The Cannabis they found was grown in Colorado by the Stanley brothers. These three young men grew Cannabis for the medi-weed industry in the state. They had strong, compassionate feelings that led them to grow Cannabis for sick patients but were reluctant to grow Cannabis for a child. The brothers realized that a high-CBD strain was affective in treating Dravet and decided to grow a specific variety and name it for this young girl, Charlotte. It is now a strain called Charlotte’s Web.
Cannabidiol oil has been extremely effective in reducing seizures in kids suffering from Dravet Syndrome
Another child, Vivian Wilson, was born with Dravet Syndrome in 2011. Vivian experienced 300 to 500 seizures per day. The family lived in New Jersey, which had a medical Cannabis use law in effect in 2013; that was when the Wilsons began reading on the Internet about the successes that parents were having relieving their children’s seizures with Cannabis.

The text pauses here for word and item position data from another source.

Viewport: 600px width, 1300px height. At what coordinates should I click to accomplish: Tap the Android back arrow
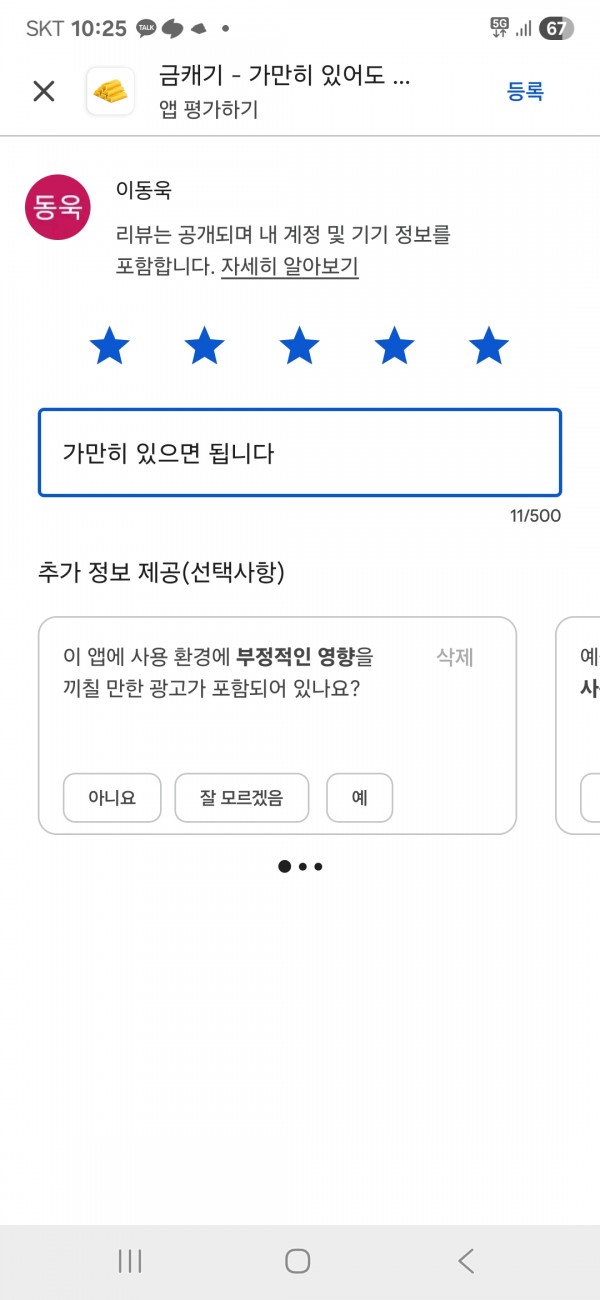click(465, 1261)
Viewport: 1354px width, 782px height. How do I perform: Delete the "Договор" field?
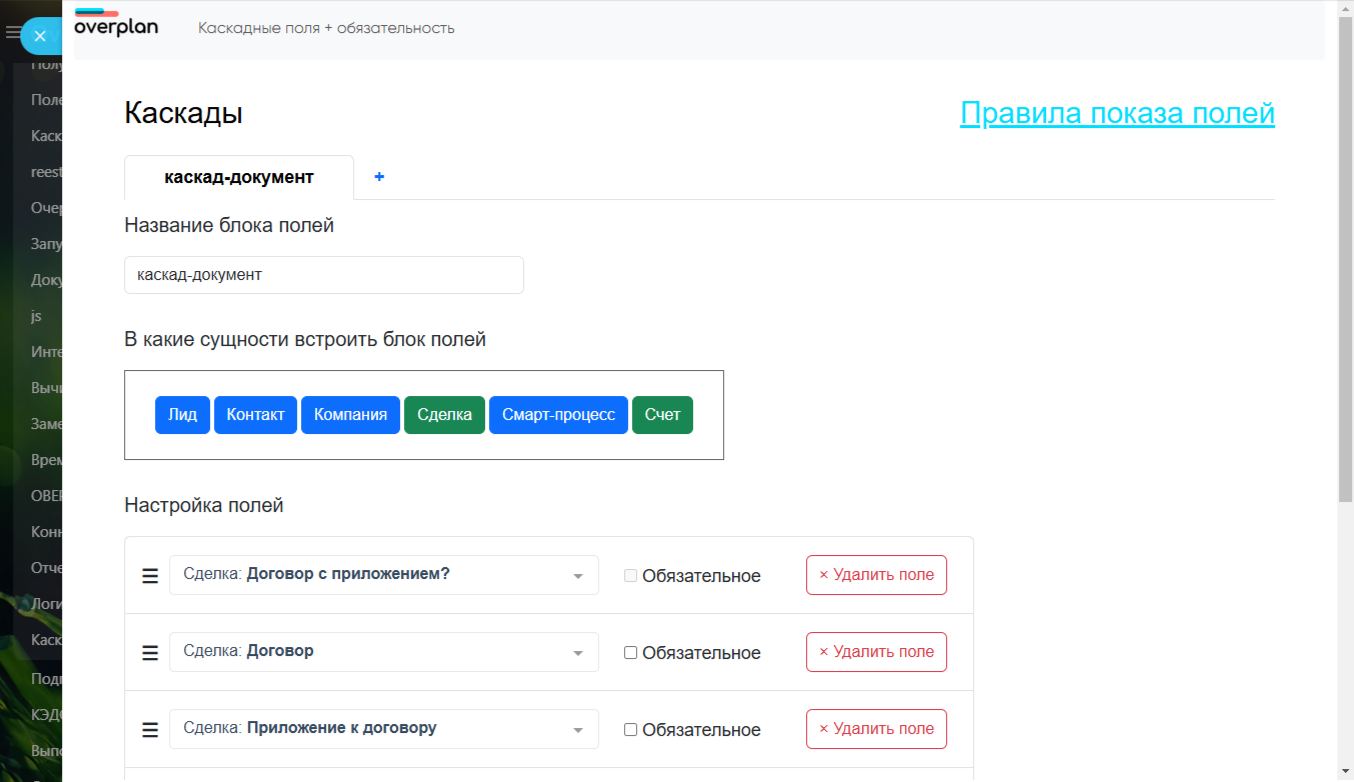click(876, 652)
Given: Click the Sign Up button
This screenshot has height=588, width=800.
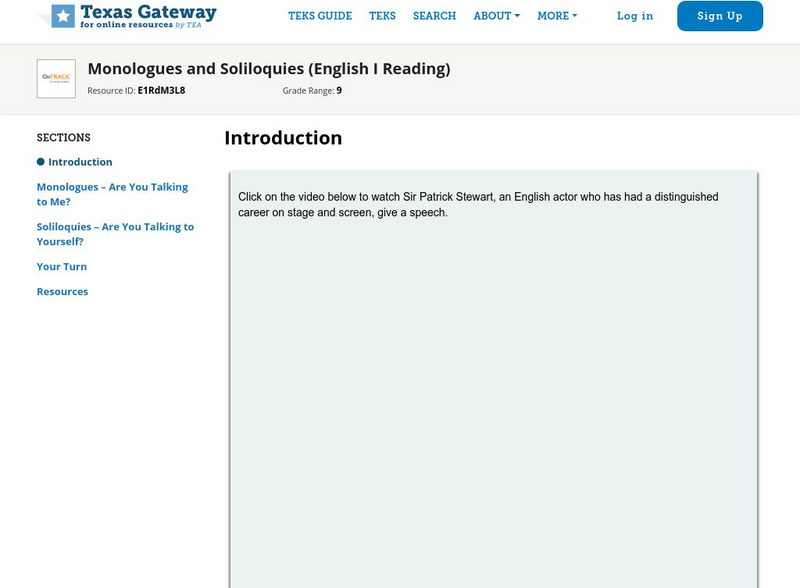Looking at the screenshot, I should [718, 16].
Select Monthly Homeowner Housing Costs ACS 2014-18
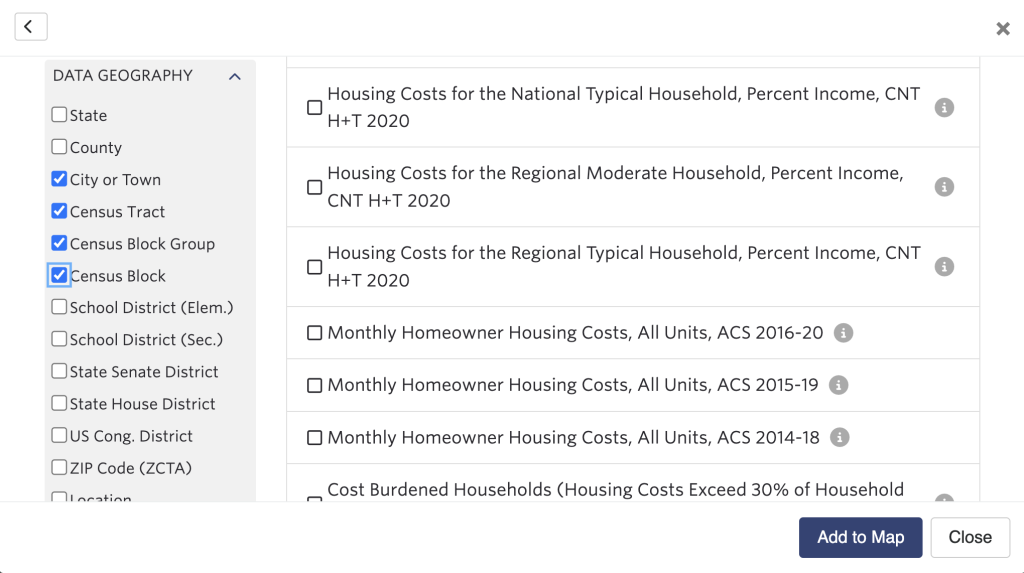 point(315,438)
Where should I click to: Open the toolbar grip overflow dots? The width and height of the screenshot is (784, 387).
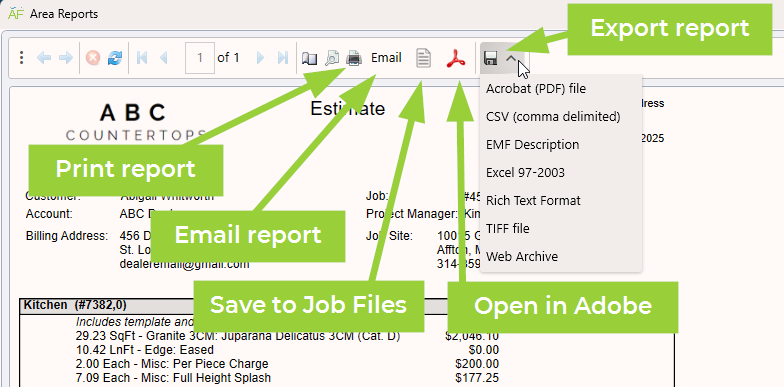tap(21, 58)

The outgoing Democratic governor had signed the medical use bill into law, but the incoming Republican governor, Chris Christie, did his best to suppress access in his state. There was only one dispensary allowed in New Jersey and a high-CBD strain was not available there, as the dispensary did not anticipate receiving a supply of this particular medicine for another year.
The Wilsons could not wait. They made arraignments to travel with Vivian to Colorado so that she could try CBD for her uncontrollable seizures. What a decision they were forced to make! The visual stimulation of air travel could exacerbate the occurrence and severity of Vivian’s seizures. While cannabidiol was helping to alleviate seizures for most children, it was not a guaranteed cure. The trip may be for naught.
The Wilsons were met at the airport by one of the Stanley brothers. Their commitment is so strong to this cause that they wanted to be personally involved. Vivian’s father rented an apartment to establish residency for Vivian, making her eligible to use Cannabis under Colorado’s medi-weed regulations. Vivian was seen by two doctors, who authorized her use. With her first dose, the occurrence of her seizures decreased. While her parents were nervous about her potential response, she was helped the same as most other children.
The Wilsons became one of several families known as marijuana refugees. These families are forced to flee the state where they live and move to Colorado, where they are able to give their children the medicine they need to survive and thrive.
Legislation is now pending in many locations to classify CBD as a generic plant oil, removing the stigma of Cannabis use among children. One day soon, let us hope this is not necessary in the United States, so-called ‘Land of the Free’.